A Yakima County Superior Court judge has ruled that a jail inmate’s constitutional rights were violated because recorded phone calls to his attorney were listened to by the county prosecutor’s office and a sheriff’s detective.
In his ruling Wednesday, Judge Douglas Federspiel granted Daniel Woolem’s motion to dismiss several felony drug and stolen property charges because his attorney-client privilege was violated.
Prosecuting Attorney Jim Hagarty didn’t return phone calls Wednesday afternoon seeking comment.
Woolem’s attorney, Ricardo Hernandez, said the ruling was unprecedented locally.
“This is huge,” he said.
Federspiel made his ruling after a special investigator — former Yakima County prosecuting attorney and retired U.S. Attorney Jeff Sullivan — was brought in to determine the facts of the case. The judge reached his conclusions based on Sullivan’s report and testimony given at a two-day hearing this week.
“Under the limited, unique and specific facts of this case based upon this record, it is the court’s opinion that of the available remedies, the only meaningful and appropriate remedy that addresses the violation of the defendant’s right to counsel is the dismissal of the pending charges against Mr. Woolem,” Federspiel wrote in his order dismissing the charges.
Officials disclosed last summer that there was eavesdropping on calls in May 2011 between Woolem and his attorney at the time, Tim Schoenrock. After the disclosure, Federspiel appointed Sullivan to investigate.
It was the second time that an investigation was launched into eavesdropping of calls between an inmate and his attorney. The first case involved Kevin Harper, the prime suspect in the February 2011 Goggin family triple homicide. That investigation was called off after Harper reached a deal with prosecutors to plead guilty to lesser charges and have homicide charges dropped.
The county jail has a phone system that can record all telephone calls involving inmates, and they are warned that their calls are recorded. However, a jail official testified that inmates are also told that calls with their attorneys will not be recorded. Inmates are informed of that exemption verbally and in writing.
The Department of Corrections maintains a list of attorneys and phone numbers that are blocked from recordings. However, evidence in Woolem’s case revealed no effort by the department to inform lawyers of the recording system. Rather, “The evidence on this record established only that the information was unwritten and disseminated by local counsel through word of mouth,” Federspiel wrote.
Those authorized to listen to recordings are issued computer user names and passwords for access, and that information is not to be shared. The Department of Corrections says that “individuals receiving user names and passwords were not to share (them) with any other employee of Yakima County or any other governmental agency,” Federspiel wrote.

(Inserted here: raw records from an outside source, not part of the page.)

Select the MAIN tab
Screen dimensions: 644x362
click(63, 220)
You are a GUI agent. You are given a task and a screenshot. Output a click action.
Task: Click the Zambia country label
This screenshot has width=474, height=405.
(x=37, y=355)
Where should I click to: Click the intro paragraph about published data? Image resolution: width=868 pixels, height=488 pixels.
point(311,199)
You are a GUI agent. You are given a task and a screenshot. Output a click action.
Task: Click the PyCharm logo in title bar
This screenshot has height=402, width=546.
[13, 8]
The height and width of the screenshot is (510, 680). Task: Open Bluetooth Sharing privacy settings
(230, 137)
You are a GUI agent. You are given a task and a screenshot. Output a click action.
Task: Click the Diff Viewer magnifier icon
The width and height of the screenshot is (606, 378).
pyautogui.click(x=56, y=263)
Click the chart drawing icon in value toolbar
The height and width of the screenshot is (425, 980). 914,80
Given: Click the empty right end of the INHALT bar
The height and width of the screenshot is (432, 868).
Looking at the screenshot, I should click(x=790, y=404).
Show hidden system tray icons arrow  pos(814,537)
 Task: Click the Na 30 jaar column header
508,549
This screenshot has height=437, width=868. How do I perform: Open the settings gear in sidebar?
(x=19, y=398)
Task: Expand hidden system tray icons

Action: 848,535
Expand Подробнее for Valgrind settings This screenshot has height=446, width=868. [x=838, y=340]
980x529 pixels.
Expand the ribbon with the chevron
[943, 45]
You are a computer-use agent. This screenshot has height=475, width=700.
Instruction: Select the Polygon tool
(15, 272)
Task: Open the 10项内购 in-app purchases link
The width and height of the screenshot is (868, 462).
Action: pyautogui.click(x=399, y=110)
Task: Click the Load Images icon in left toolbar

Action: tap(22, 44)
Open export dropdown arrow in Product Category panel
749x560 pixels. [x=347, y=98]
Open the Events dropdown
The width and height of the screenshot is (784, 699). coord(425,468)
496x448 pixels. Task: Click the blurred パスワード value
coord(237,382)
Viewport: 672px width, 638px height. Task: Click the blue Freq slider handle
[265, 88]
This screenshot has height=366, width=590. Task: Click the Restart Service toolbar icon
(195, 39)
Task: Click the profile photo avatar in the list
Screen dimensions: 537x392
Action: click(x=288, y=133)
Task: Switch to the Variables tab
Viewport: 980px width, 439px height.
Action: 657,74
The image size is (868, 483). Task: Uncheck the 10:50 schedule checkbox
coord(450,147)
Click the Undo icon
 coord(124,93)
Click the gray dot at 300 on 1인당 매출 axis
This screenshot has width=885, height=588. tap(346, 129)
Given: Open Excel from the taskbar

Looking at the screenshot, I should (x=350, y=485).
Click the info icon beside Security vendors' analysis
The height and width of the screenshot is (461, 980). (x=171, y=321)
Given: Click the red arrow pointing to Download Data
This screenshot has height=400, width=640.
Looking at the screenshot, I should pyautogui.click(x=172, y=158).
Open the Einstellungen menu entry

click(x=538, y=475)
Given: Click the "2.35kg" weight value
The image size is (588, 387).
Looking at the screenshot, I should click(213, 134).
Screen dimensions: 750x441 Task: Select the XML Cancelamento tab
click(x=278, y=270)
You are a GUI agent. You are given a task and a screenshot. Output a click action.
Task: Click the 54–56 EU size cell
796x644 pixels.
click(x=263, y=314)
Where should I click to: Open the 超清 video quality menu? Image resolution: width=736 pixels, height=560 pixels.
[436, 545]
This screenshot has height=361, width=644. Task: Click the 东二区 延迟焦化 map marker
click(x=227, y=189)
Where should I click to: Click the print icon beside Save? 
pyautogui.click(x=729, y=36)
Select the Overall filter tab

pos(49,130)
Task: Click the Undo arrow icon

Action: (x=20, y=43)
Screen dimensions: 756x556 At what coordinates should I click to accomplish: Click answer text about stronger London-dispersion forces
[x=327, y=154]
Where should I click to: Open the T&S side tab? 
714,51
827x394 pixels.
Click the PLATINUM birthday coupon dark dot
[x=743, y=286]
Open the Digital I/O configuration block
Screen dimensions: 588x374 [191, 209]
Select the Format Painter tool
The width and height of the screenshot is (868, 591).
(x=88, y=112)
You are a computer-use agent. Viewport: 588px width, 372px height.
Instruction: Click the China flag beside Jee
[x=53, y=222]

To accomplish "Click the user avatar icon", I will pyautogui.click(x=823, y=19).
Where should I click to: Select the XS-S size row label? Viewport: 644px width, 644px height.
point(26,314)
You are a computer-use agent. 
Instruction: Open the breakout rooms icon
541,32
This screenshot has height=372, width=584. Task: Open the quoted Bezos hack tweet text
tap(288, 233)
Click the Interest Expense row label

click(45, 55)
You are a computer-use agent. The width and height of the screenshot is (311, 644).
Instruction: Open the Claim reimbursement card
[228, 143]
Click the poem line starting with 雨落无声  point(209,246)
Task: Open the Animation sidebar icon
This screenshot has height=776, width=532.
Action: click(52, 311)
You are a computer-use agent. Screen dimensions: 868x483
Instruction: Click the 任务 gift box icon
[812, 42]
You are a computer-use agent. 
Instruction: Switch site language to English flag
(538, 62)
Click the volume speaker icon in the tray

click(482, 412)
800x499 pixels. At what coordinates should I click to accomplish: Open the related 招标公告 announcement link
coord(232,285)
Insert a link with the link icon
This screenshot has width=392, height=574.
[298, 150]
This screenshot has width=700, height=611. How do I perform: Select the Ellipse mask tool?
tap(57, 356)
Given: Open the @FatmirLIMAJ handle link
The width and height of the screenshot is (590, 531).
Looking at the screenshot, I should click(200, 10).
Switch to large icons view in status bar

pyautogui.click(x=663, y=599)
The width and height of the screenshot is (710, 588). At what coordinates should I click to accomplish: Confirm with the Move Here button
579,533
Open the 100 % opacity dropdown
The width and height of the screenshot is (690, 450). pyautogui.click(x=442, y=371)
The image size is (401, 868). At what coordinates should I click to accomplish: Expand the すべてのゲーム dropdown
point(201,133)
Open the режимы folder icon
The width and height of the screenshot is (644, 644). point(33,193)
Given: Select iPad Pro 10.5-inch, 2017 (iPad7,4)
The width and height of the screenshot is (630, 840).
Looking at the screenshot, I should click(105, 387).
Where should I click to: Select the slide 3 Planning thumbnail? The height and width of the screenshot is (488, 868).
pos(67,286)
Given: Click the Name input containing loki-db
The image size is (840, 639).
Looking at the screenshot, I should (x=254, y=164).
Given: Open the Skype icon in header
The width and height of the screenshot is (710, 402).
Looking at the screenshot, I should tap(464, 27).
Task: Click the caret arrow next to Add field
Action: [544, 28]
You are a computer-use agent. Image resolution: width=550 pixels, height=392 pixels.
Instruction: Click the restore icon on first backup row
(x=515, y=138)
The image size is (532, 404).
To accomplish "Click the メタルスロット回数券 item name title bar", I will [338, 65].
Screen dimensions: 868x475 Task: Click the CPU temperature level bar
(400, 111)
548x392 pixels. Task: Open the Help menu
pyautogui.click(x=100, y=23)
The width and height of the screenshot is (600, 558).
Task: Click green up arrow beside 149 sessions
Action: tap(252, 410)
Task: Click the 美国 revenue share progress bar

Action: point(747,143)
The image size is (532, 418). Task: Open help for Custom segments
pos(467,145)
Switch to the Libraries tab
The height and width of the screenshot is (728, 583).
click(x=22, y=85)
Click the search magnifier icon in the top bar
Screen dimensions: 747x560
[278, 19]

If a recorded call between an inmate and attorney is listened to, the department requires that the eavesdropping be stopped as soon as those authorized to listen realize an attorney is on the line.
The phone calls between Woolem and Schoenrock were made at a time that prosecutors were becoming increasingly concerned about the attorney’s failure to show up for court dates and an appearance that he was “under the influence of drugs when he did appear,” the judge wrote.
A recording of the first call in question, from May 3, 2011, was listened to that same day by Detective Robert Tucker. Tucker said he stopped listening as soon as he realized an attorney was involved, and he said he reported the eavesdropping to the prosecutor’s office.
“However, a transcript provided by Special Master Sullivan indicates that the access went well beyond what should have been the first indication that the conversation was an attorney-client communication,” Federspiel wrote.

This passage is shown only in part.